TEXT FOR ANALYSIS:
=-=-=-=-=

As her editor and book designer, I'm itchin' to get to work turning the manuscript into a pretty little book you can hold in your hands, because I know that the recipe tips, notes, and preparation lessons are going to be priceless. Brenda wants me to send a long a big Thank You to the recipe testers that volunteered in response to last month's invitation.
Here's a partial list of the recipes in the collection:
Beverages & Juices
Milks and Creams
Teas and Lemonade
Crackers / Pizza Crusts
Brenda couldn't resist pitching in a few last details of her own:
Last month I wrote about remineralizing my garden, and early results are in from this year's efforts. On the principle that a picture is worth a thousand words:
Loyal readers will remember that we mentioned CNN "Last Heart Attack" documentary by Dr Sanjay Gupta that featured President Bill Clinton. Michelle Pfeiffer, among others, was inspired by this piece, and has offered up an interview in support of her new found vegan diet on VegSource.com I don't want to push, but I am vegan for many reasons, and I do think it's worth considering. Without a script, Michelle isn't the best talker -- Michael, you'd cringe from all the ummms and dead air -- but it's a fair presentation.
VegSource.com also features my hero Dr. T Colin Campbell's rebuttal to a woman who's all about debunking his China Study. The whole controversy is too thick to review here and now -- got recipes to perfect! -- but for anyone looking for an interesting food dialogue, here's the link.
A competing website in the vegetarian scene, VegNews.com, has a great story following up on the Gupta / Clinton story. In a TV interview, the ex-president cited his second heart surgery as a major wake up call, and adds, "Getting rid of the dairy was great, getting rid of the meat . . . I just don't miss it."

=-=-=-=-=

GIVEN DATA:
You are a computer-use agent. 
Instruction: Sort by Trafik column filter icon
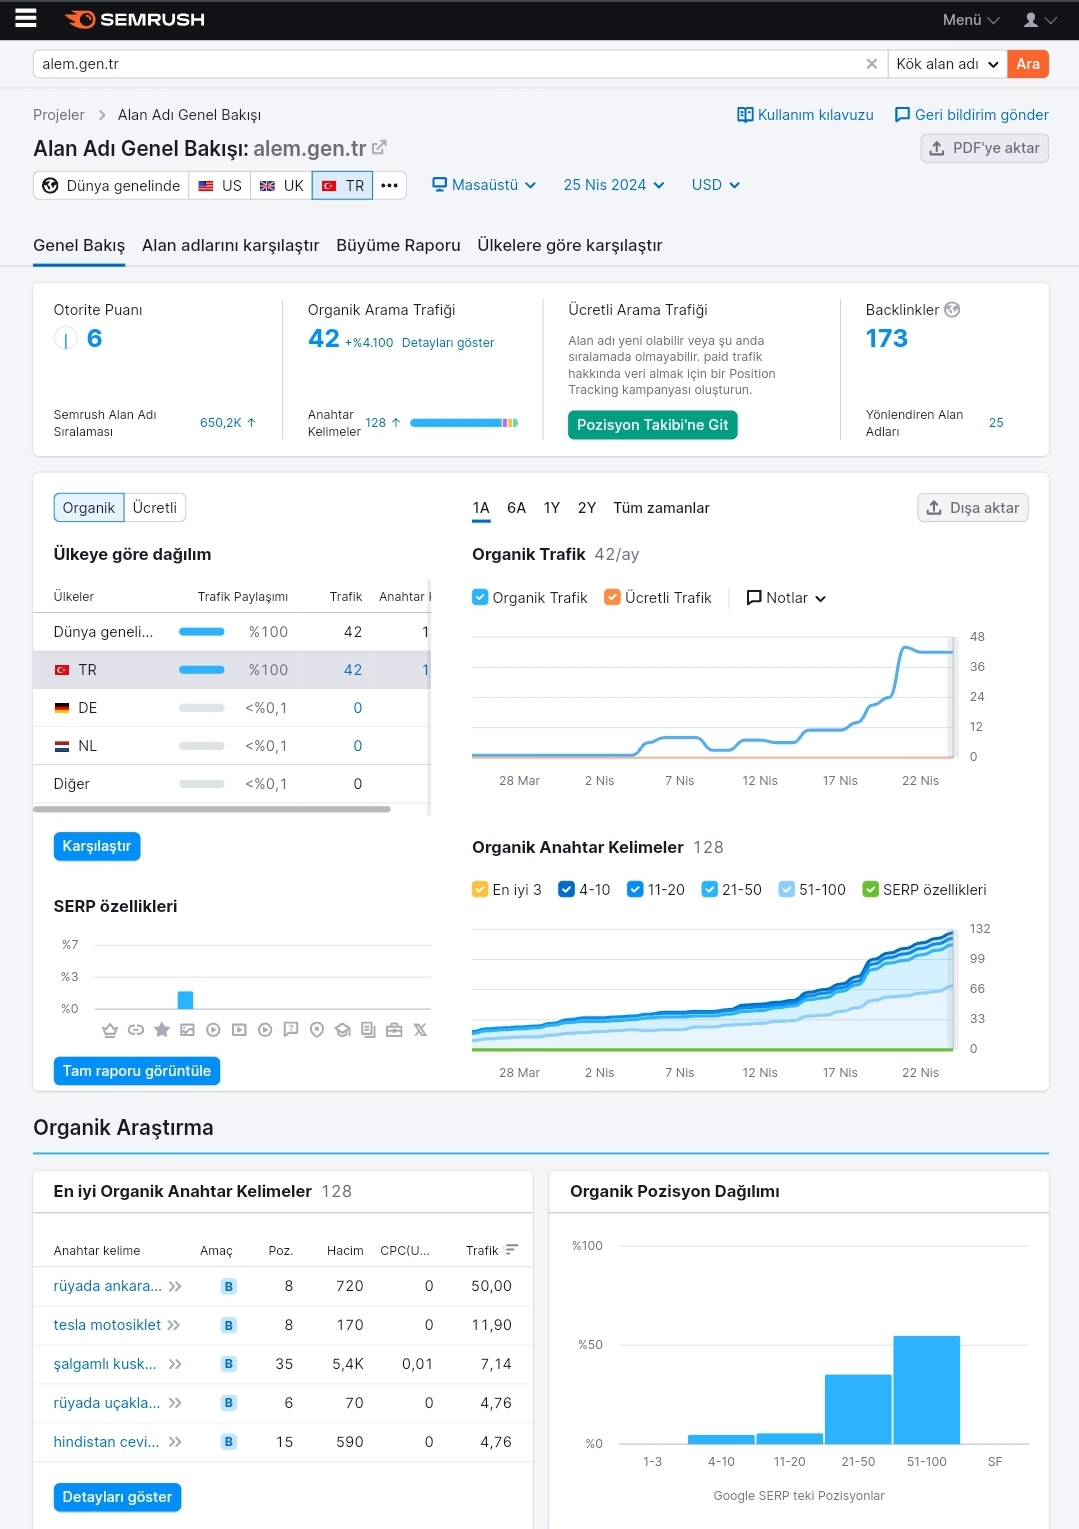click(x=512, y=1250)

=-=-=-=-=

WORK REQUIRED: From the newsletter excerpt on the recipe collection, write out word for word the part that opens with the words "VegSource.com also features" and closes with "here's the link.". The material isn't needed for this work.

WRITTEN RESPONSE:
VegSource.com also features my hero Dr. T Colin Campbell's rebuttal to a woman who's all about debunking his China Study. The whole controversy is too thick to review here and now -- got recipes to perfect! -- but for anyone looking for an interesting food dialogue, here's the link.